Exactly as they appear, set down all of the records.

[[ Records supplied open ]]

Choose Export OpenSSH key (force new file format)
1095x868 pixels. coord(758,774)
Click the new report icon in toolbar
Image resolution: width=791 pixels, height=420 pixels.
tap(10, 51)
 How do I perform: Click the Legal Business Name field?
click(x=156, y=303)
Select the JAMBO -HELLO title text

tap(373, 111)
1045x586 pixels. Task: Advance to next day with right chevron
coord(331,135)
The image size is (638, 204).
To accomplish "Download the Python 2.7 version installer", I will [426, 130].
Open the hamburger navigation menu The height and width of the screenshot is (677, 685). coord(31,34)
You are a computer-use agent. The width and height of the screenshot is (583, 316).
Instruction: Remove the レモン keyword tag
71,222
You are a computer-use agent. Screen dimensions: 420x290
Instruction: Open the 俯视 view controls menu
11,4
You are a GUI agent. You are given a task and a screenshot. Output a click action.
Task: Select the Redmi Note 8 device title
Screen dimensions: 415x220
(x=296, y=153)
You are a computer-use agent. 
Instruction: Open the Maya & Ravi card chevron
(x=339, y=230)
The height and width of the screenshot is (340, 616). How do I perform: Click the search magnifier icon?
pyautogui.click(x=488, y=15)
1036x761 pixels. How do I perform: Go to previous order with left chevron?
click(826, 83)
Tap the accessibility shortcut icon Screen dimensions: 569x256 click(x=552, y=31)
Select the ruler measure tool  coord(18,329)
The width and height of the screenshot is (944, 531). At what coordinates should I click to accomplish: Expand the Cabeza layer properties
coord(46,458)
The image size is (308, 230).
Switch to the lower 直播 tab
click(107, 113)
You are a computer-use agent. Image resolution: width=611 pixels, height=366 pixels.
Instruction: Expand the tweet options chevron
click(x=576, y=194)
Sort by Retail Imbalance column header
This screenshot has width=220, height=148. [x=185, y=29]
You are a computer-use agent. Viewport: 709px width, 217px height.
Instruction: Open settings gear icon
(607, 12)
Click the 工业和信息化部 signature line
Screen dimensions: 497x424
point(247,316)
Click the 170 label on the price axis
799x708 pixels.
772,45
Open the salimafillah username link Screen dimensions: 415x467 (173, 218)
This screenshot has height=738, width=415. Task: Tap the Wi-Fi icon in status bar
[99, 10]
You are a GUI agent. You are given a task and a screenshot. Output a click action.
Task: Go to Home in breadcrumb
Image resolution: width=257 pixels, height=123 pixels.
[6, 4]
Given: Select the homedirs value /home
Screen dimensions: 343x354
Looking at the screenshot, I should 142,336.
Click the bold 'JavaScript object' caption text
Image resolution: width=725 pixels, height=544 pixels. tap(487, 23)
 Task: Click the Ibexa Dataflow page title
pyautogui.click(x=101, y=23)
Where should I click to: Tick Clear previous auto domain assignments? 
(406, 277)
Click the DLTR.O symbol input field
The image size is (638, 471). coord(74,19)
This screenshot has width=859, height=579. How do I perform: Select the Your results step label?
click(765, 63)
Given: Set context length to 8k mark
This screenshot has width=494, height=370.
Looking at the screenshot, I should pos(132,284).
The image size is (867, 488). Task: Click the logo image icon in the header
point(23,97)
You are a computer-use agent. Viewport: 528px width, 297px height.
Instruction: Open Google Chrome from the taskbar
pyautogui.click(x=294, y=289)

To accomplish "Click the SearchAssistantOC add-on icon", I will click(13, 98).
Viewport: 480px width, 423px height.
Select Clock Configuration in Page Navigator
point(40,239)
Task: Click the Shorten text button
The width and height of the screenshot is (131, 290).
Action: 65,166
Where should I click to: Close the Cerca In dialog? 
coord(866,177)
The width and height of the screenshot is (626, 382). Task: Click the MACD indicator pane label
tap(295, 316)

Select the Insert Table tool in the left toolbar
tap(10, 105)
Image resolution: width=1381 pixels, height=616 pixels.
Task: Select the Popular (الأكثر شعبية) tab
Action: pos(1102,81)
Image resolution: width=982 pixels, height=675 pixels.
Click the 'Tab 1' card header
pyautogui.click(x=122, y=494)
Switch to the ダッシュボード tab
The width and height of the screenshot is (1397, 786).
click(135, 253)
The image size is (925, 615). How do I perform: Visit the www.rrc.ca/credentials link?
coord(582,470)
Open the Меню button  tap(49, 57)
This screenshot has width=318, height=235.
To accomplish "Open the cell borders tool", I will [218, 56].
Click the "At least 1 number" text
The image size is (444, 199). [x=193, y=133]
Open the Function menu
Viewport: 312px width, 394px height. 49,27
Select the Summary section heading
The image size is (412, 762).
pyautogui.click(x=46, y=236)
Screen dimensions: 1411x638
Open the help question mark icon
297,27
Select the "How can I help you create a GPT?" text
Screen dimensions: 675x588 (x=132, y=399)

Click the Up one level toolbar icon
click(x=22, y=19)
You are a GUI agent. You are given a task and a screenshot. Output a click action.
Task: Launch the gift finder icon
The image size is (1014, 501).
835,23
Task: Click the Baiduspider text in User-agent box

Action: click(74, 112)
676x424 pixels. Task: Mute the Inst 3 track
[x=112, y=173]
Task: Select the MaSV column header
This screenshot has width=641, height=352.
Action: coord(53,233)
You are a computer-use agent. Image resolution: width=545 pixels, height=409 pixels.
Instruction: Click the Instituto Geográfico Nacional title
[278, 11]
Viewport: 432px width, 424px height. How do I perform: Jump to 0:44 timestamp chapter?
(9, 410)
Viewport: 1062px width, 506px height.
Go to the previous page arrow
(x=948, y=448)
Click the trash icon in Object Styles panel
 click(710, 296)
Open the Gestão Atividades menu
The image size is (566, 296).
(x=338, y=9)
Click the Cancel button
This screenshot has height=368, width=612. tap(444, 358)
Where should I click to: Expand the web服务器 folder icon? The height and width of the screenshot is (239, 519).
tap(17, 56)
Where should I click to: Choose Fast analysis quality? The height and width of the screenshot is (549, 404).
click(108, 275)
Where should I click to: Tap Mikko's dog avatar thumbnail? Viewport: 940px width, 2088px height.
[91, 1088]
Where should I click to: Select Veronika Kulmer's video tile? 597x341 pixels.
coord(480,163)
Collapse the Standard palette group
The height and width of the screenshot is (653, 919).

[[ Records supplied closed ]]

Response |
Choose Export OpenSSH key (force new file format)
1095x868 pixels. coord(758,774)
Click the new report icon in toolbar
Image resolution: width=791 pixels, height=420 pixels.
tap(10, 51)
 How do I perform: Click the Legal Business Name field?
click(x=156, y=303)
Select the JAMBO -HELLO title text

tap(373, 111)
1045x586 pixels. Task: Advance to next day with right chevron
coord(331,135)
The image size is (638, 204).
To accomplish "Download the Python 2.7 version installer", I will [426, 130].
Open the hamburger navigation menu The height and width of the screenshot is (677, 685). coord(31,34)
You are a computer-use agent. The width and height of the screenshot is (583, 316).
Instruction: Remove the レモン keyword tag
71,222
You are a computer-use agent. Screen dimensions: 420x290
Instruction: Open the 俯视 view controls menu
11,4
You are a GUI agent. You are given a task and a screenshot. Output a click action.
Task: Select the Redmi Note 8 device title
Screen dimensions: 415x220
(x=296, y=153)
You are a computer-use agent. 
Instruction: Open the Maya & Ravi card chevron
(x=339, y=230)
The height and width of the screenshot is (340, 616). How do I perform: Click the search magnifier icon?
pyautogui.click(x=488, y=15)
1036x761 pixels. How do I perform: Go to previous order with left chevron?
click(826, 83)
Tap the accessibility shortcut icon Screen dimensions: 569x256 click(x=552, y=31)
Select the ruler measure tool  coord(18,329)
The width and height of the screenshot is (944, 531). At what coordinates should I click to accomplish: Expand the Cabeza layer properties
coord(46,458)
The image size is (308, 230).
Switch to the lower 直播 tab
click(107, 113)
You are a computer-use agent. Image resolution: width=611 pixels, height=366 pixels.
Instruction: Expand the tweet options chevron
click(x=576, y=194)
Sort by Retail Imbalance column header
This screenshot has width=220, height=148. [x=185, y=29]
You are a computer-use agent. Viewport: 709px width, 217px height.
Instruction: Open settings gear icon
(607, 12)
Click the 工业和信息化部 signature line
Screen dimensions: 497x424
point(247,316)
Click the 170 label on the price axis
799x708 pixels.
772,45
Open the salimafillah username link Screen dimensions: 415x467 (173, 218)
This screenshot has height=738, width=415. Task: Tap the Wi-Fi icon in status bar
[99, 10]
You are a GUI agent. You are given a task and a screenshot. Output a click action.
Task: Go to Home in breadcrumb
Image resolution: width=257 pixels, height=123 pixels.
[6, 4]
Given: Select the homedirs value /home
Screen dimensions: 343x354
Looking at the screenshot, I should 142,336.
Click the bold 'JavaScript object' caption text
Image resolution: width=725 pixels, height=544 pixels. tap(487, 23)
 Task: Click the Ibexa Dataflow page title
pyautogui.click(x=101, y=23)
Where should I click to: Tick Clear previous auto domain assignments? 
(406, 277)
Click the DLTR.O symbol input field
The image size is (638, 471). coord(74,19)
This screenshot has width=859, height=579. How do I perform: Select the Your results step label?
click(765, 63)
Given: Set context length to 8k mark
This screenshot has width=494, height=370.
Looking at the screenshot, I should pos(132,284).
The image size is (867, 488). Task: Click the logo image icon in the header
point(23,97)
You are a computer-use agent. Viewport: 528px width, 297px height.
Instruction: Open Google Chrome from the taskbar
pyautogui.click(x=294, y=289)

To accomplish "Click the SearchAssistantOC add-on icon", I will click(13, 98).
Viewport: 480px width, 423px height.
Select Clock Configuration in Page Navigator
point(40,239)
Task: Click the Shorten text button
The width and height of the screenshot is (131, 290).
Action: 65,166
Where should I click to: Close the Cerca In dialog? 
coord(866,177)
The width and height of the screenshot is (626, 382). Task: Click the MACD indicator pane label
tap(295, 316)

Select the Insert Table tool in the left toolbar
tap(10, 105)
Image resolution: width=1381 pixels, height=616 pixels.
Task: Select the Popular (الأكثر شعبية) tab
Action: pos(1102,81)
Image resolution: width=982 pixels, height=675 pixels.
Click the 'Tab 1' card header
pyautogui.click(x=122, y=494)
Switch to the ダッシュボード tab
The width and height of the screenshot is (1397, 786).
click(135, 253)
The image size is (925, 615). How do I perform: Visit the www.rrc.ca/credentials link?
coord(582,470)
Open the Меню button  tap(49, 57)
This screenshot has width=318, height=235.
To accomplish "Open the cell borders tool", I will [218, 56].
Click the "At least 1 number" text
The image size is (444, 199). [x=193, y=133]
Open the Function menu
Viewport: 312px width, 394px height. 49,27
Select the Summary section heading
The image size is (412, 762).
pyautogui.click(x=46, y=236)
Screen dimensions: 1411x638
Open the help question mark icon
297,27
Select the "How can I help you create a GPT?" text
Screen dimensions: 675x588 (x=132, y=399)

Click the Up one level toolbar icon
click(x=22, y=19)
You are a GUI agent. You are given a task and a screenshot. Output a click action.
Task: Launch the gift finder icon
The image size is (1014, 501).
835,23
Task: Click the Baiduspider text in User-agent box

Action: click(74, 112)
676x424 pixels. Task: Mute the Inst 3 track
[x=112, y=173]
Task: Select the MaSV column header
This screenshot has width=641, height=352.
Action: coord(53,233)
You are a computer-use agent. Image resolution: width=545 pixels, height=409 pixels.
Instruction: Click the Instituto Geográfico Nacional title
[278, 11]
Viewport: 432px width, 424px height. How do I perform: Jump to 0:44 timestamp chapter?
(9, 410)
Viewport: 1062px width, 506px height.
Go to the previous page arrow
(x=948, y=448)
Click the trash icon in Object Styles panel
 click(710, 296)
Open the Gestão Atividades menu
The image size is (566, 296).
(x=338, y=9)
Click the Cancel button
This screenshot has height=368, width=612. tap(444, 358)
Where should I click to: Expand the web服务器 folder icon? The height and width of the screenshot is (239, 519).
tap(17, 56)
Where should I click to: Choose Fast analysis quality? The height and width of the screenshot is (549, 404).
click(108, 275)
Where should I click to: Tap Mikko's dog avatar thumbnail? Viewport: 940px width, 2088px height.
[91, 1088]
Where should I click to: Select Veronika Kulmer's video tile? 597x341 pixels.
coord(480,163)
Collapse the Standard palette group
The height and width of the screenshot is (653, 919).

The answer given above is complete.